Changes in transcript levels upon exposure to NaCl. After growth on solid MS medium for 7 DAS, Col-0 plants were transferred to control medium (ctrl) or to medium containing 100 mM NaCl (NaCl). After different periods of the indicated treatment, RNA was isolated and the transcript levels of LTP4 and reference genes (EF1A, GAPC2, ACT2) quantified by RT-qPCR. The depicted relative expression was normalised to the level of ACT2 transcript in Col-0. The bars represent the mean relative expression of three technical replicates and error bars represent SD. The relative expression of LTP4 was compared between control and NaCl treated condition of the same timepoints using Wilcoxon´s signed-rank test indicated by brackets (**, p ≤ 0.01).

Figure 3

Differential gene expression analysis of elf7-3 and cdc73-2 relative to Col-0 upon NaCl treatment. (A–C) differential gene expression between treatment and control groups for each genotype separately.
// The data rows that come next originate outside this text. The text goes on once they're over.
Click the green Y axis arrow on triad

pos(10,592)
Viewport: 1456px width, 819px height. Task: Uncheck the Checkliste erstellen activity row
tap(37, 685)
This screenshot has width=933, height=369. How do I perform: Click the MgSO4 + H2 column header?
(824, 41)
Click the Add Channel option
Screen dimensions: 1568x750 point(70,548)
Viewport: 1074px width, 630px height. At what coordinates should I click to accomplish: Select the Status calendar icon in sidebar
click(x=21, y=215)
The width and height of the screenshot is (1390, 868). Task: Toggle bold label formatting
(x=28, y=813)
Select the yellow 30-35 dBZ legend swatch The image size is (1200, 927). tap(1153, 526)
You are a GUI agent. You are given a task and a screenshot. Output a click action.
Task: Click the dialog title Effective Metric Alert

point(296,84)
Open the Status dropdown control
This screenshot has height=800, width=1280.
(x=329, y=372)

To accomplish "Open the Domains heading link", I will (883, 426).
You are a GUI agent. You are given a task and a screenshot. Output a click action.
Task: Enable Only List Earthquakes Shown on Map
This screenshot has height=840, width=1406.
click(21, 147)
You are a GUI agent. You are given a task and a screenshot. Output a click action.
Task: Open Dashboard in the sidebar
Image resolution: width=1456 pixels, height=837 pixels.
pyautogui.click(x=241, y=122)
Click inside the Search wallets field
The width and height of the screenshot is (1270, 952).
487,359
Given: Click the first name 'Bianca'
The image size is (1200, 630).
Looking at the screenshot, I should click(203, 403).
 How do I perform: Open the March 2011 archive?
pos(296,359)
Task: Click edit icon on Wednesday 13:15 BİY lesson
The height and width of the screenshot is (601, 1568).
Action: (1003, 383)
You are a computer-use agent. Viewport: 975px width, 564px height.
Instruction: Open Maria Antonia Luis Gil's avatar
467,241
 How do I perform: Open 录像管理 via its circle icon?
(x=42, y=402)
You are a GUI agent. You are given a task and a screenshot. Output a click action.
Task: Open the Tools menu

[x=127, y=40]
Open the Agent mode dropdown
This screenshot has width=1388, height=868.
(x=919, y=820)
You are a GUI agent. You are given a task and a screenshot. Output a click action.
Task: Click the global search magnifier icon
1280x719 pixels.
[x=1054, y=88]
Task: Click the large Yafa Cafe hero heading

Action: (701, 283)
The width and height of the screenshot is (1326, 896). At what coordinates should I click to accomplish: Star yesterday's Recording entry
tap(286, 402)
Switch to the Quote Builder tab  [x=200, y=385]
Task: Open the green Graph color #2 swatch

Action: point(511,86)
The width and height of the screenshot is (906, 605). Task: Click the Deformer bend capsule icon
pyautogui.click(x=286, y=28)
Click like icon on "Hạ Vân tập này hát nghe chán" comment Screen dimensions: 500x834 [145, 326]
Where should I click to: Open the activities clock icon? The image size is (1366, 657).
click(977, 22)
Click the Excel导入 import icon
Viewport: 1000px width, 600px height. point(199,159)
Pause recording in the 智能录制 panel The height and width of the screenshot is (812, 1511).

Highlighted in red are genes that are significantly upregulated after salt stress (log-fold change, LFC≥ 1 and padjusted ≤ 0.05), while in blue are genes that are significantly downregulated upon NaCl exposure (LFC≤ −1 and padjusted ≤ 0.05). NS = not significant. Numbers in the legends represent the gene counts in that group. (D, E) Venn diagrams summarising the number of differentially expressed genes in the different genotypes (as in A–C) upon NaCl treatment with total number of differentially expressed genes (D), upregulated (E) or downregulated (F) genes. ns, not significant.

Figure 4

Heatmap and hierarchical clustering of the 500 most variable genes identified by transcript profiling of elf7-3 and cdc73-2 relative to Col-0 upon NaCl treatment. These genes were selected from the scaled counts of the count table using the subread package “featureCounts” and the count table includes the counts for all replicates, conditions and genotypes. Relative transcript abundance is shown as heatmap using the indicated scale (LFC of scaled counts). Genotypes and condition (ctrl: control; NaCl: 3h 100 mM NaCl) are colour-coded on top.

Figure 5

Changes in transcript levels in the different genotypes at individual loci dependent on the presence of NaCl. Coverage of merged RNA-seq samples was normalised to the effective Arabidopsis genome size and visualised using the Integrative Genomics Viewer. (A) coverage of WSD1 (At5g37300), a gene induced by elevated salt concentrations. (B) coverage of DRN1 (At2g45180), a gene repressed by elevated salt concentrations. (C) coverage of ICL (At3g21720), a gene, whose expression enhances salt tolerance.

Figure 6

Transcript length and number of exons of genes uniquely differentially expressed in Col-0 or cdc73-2. (A) average transcript length of genes differentially expressed either in Col-0 or cdc73-2. (B) number of exons of genes differentially expressed either in Col-0 or cdc73-2. Data was evaluated using Wilcoxon signed-rank test (**, p ≤ 0.01; ****, p ≤ 0.0001; ns, not significant).

Figure 7

RNAPII coverage over genes up- and downregulated in elf7-3. Metagene plots of ChIP-seq analysis of Col-0 and elf7-3 using an antibody directed against RNAPII-S2P over DEGs elf7-3/Col-0 under standard condtions (A) or upon exposure to NaCl (B). Mean signals of the three biological replicates were averaged (line) and the shaded area represents the SEM for the three replicates at each position. The tracks were scaled over transcribed regions from transcriptional start site (TSS) to transcriptional end site (TES).